- [TASK DIRECTIONS]:
Every record below should be printed exactly as given.

START MATERIAL FOR THIS EXERCISE

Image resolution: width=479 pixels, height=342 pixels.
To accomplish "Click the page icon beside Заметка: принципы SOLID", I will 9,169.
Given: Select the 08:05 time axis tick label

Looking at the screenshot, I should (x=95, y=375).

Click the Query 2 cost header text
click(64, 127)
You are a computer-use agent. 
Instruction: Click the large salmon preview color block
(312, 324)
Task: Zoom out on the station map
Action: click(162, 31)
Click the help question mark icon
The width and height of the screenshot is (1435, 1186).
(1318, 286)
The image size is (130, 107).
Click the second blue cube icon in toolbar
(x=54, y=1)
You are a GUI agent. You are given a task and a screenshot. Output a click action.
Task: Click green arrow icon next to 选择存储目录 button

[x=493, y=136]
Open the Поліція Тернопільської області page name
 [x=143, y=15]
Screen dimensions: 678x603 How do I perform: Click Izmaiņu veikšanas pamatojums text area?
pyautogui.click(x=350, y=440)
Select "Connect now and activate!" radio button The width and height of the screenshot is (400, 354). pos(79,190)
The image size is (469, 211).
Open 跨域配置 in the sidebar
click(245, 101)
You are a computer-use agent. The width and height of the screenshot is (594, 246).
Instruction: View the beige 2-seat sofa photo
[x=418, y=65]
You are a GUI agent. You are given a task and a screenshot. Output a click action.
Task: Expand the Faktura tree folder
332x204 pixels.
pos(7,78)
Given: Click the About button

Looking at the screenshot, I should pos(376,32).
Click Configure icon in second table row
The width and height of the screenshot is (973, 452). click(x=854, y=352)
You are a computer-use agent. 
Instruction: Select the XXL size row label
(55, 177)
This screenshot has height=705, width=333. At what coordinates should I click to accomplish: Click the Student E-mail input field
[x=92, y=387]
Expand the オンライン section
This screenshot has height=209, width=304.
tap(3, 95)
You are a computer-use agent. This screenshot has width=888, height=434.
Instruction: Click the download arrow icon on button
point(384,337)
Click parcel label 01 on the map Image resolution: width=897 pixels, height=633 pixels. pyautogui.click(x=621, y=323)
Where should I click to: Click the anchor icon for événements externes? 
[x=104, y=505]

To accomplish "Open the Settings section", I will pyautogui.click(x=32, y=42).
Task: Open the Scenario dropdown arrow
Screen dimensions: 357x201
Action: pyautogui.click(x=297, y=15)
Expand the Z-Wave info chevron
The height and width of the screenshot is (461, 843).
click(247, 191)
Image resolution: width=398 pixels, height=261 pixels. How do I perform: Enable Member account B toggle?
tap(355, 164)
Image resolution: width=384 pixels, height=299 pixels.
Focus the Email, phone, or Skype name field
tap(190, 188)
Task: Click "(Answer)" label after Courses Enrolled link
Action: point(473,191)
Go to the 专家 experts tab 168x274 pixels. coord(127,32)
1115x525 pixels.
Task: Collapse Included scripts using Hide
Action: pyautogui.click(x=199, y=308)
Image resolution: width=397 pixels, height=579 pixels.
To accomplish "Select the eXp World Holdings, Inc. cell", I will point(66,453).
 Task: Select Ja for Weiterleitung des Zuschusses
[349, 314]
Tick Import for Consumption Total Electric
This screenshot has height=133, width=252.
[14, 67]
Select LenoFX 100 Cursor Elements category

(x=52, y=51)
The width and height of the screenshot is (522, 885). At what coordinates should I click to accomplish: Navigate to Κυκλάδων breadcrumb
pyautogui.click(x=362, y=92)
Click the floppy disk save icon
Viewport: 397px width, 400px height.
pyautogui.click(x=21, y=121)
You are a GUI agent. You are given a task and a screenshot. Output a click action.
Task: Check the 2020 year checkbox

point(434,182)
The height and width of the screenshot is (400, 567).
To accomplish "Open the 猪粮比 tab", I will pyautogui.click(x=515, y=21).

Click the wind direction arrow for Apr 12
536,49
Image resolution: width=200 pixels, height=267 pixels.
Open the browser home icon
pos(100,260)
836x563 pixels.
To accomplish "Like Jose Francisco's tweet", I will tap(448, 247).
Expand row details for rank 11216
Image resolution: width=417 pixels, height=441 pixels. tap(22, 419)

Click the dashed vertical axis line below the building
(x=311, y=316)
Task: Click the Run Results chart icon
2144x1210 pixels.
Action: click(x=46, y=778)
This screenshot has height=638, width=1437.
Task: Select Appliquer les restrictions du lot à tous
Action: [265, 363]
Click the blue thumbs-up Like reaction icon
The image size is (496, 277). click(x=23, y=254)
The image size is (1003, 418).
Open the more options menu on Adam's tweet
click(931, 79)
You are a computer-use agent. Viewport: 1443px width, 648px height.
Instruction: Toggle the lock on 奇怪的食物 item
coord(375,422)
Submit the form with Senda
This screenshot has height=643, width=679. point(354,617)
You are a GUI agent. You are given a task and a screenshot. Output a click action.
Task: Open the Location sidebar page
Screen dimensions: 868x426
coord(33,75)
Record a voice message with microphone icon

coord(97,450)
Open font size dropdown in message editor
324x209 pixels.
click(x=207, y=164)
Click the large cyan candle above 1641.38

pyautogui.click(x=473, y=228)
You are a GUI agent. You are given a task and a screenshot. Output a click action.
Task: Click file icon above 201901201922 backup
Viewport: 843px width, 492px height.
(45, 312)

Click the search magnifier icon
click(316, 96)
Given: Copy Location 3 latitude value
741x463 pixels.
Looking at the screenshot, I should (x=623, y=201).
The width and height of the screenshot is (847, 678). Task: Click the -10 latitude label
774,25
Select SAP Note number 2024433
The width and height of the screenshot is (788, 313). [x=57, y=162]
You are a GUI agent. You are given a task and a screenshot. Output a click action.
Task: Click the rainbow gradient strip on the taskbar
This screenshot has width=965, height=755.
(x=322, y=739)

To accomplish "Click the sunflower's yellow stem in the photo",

END MATERIAL FOR THIS EXERCISE

- [ANSWER SPACE]:
Image resolution: width=479 pixels, height=342 pixels.
To accomplish "Click the page icon beside Заметка: принципы SOLID", I will 9,169.
Given: Select the 08:05 time axis tick label

Looking at the screenshot, I should (x=95, y=375).

Click the Query 2 cost header text
click(64, 127)
You are a computer-use agent. 
Instruction: Click the large salmon preview color block
(312, 324)
Task: Zoom out on the station map
Action: click(162, 31)
Click the help question mark icon
The width and height of the screenshot is (1435, 1186).
(1318, 286)
The image size is (130, 107).
Click the second blue cube icon in toolbar
(x=54, y=1)
You are a GUI agent. You are given a task and a screenshot. Output a click action.
Task: Click green arrow icon next to 选择存储目录 button

[x=493, y=136]
Open the Поліція Тернопільської області page name
 [x=143, y=15]
Screen dimensions: 678x603 How do I perform: Click Izmaiņu veikšanas pamatojums text area?
pyautogui.click(x=350, y=440)
Select "Connect now and activate!" radio button The width and height of the screenshot is (400, 354). pos(79,190)
The image size is (469, 211).
Open 跨域配置 in the sidebar
click(245, 101)
You are a computer-use agent. The width and height of the screenshot is (594, 246).
Instruction: View the beige 2-seat sofa photo
[x=418, y=65]
You are a GUI agent. You are given a task and a screenshot. Output a click action.
Task: Expand the Faktura tree folder
332x204 pixels.
pos(7,78)
Given: Click the About button

Looking at the screenshot, I should pos(376,32).
Click Configure icon in second table row
The width and height of the screenshot is (973, 452). click(x=854, y=352)
You are a computer-use agent. 
Instruction: Select the XXL size row label
(55, 177)
This screenshot has height=705, width=333. At what coordinates should I click to accomplish: Click the Student E-mail input field
[x=92, y=387]
Expand the オンライン section
This screenshot has height=209, width=304.
tap(3, 95)
You are a computer-use agent. This screenshot has width=888, height=434.
Instruction: Click the download arrow icon on button
point(384,337)
Click parcel label 01 on the map Image resolution: width=897 pixels, height=633 pixels. pyautogui.click(x=621, y=323)
Where should I click to: Click the anchor icon for événements externes? 
[x=104, y=505]

To accomplish "Open the Settings section", I will pyautogui.click(x=32, y=42).
Task: Open the Scenario dropdown arrow
Screen dimensions: 357x201
Action: pyautogui.click(x=297, y=15)
Expand the Z-Wave info chevron
The height and width of the screenshot is (461, 843).
click(247, 191)
Image resolution: width=398 pixels, height=261 pixels. How do I perform: Enable Member account B toggle?
tap(355, 164)
Image resolution: width=384 pixels, height=299 pixels.
Focus the Email, phone, or Skype name field
tap(190, 188)
Task: Click "(Answer)" label after Courses Enrolled link
Action: point(473,191)
Go to the 专家 experts tab 168x274 pixels. coord(127,32)
1115x525 pixels.
Task: Collapse Included scripts using Hide
Action: pyautogui.click(x=199, y=308)
Image resolution: width=397 pixels, height=579 pixels.
To accomplish "Select the eXp World Holdings, Inc. cell", I will point(66,453).
 Task: Select Ja for Weiterleitung des Zuschusses
[349, 314]
Tick Import for Consumption Total Electric
This screenshot has height=133, width=252.
[14, 67]
Select LenoFX 100 Cursor Elements category

(x=52, y=51)
The width and height of the screenshot is (522, 885). At what coordinates should I click to accomplish: Navigate to Κυκλάδων breadcrumb
pyautogui.click(x=362, y=92)
Click the floppy disk save icon
Viewport: 397px width, 400px height.
pyautogui.click(x=21, y=121)
You are a GUI agent. You are given a task and a screenshot. Output a click action.
Task: Check the 2020 year checkbox

point(434,182)
The height and width of the screenshot is (400, 567).
To accomplish "Open the 猪粮比 tab", I will pyautogui.click(x=515, y=21).

Click the wind direction arrow for Apr 12
536,49
Image resolution: width=200 pixels, height=267 pixels.
Open the browser home icon
pos(100,260)
836x563 pixels.
To accomplish "Like Jose Francisco's tweet", I will tap(448, 247).
Expand row details for rank 11216
Image resolution: width=417 pixels, height=441 pixels. tap(22, 419)

Click the dashed vertical axis line below the building
(x=311, y=316)
Task: Click the Run Results chart icon
2144x1210 pixels.
Action: click(x=46, y=778)
This screenshot has height=638, width=1437.
Task: Select Appliquer les restrictions du lot à tous
Action: [265, 363]
Click the blue thumbs-up Like reaction icon
The image size is (496, 277). click(x=23, y=254)
The image size is (1003, 418).
Open the more options menu on Adam's tweet
click(931, 79)
You are a computer-use agent. Viewport: 1443px width, 648px height.
Instruction: Toggle the lock on 奇怪的食物 item
coord(375,422)
Submit the form with Senda
This screenshot has height=643, width=679. point(354,617)
You are a GUI agent. You are given a task and a screenshot. Output a click action.
Task: Open the Location sidebar page
Screen dimensions: 868x426
coord(33,75)
Record a voice message with microphone icon

coord(97,450)
Open font size dropdown in message editor
324x209 pixels.
click(x=207, y=164)
Click the large cyan candle above 1641.38

pyautogui.click(x=473, y=228)
You are a GUI agent. You are given a task and a screenshot. Output a click action.
Task: Click file icon above 201901201922 backup
Viewport: 843px width, 492px height.
(45, 312)

Click the search magnifier icon
click(316, 96)
Given: Copy Location 3 latitude value
741x463 pixels.
Looking at the screenshot, I should (x=623, y=201).
The width and height of the screenshot is (847, 678). Task: Click the -10 latitude label
774,25
Select SAP Note number 2024433
The width and height of the screenshot is (788, 313). [x=57, y=162]
You are a GUI agent. You are given a task and a screenshot. Output a click action.
Task: Click the rainbow gradient strip on the taskbar
This screenshot has width=965, height=755.
(x=322, y=739)

To accomplish "Click the sunflower's yellow stem in the photo",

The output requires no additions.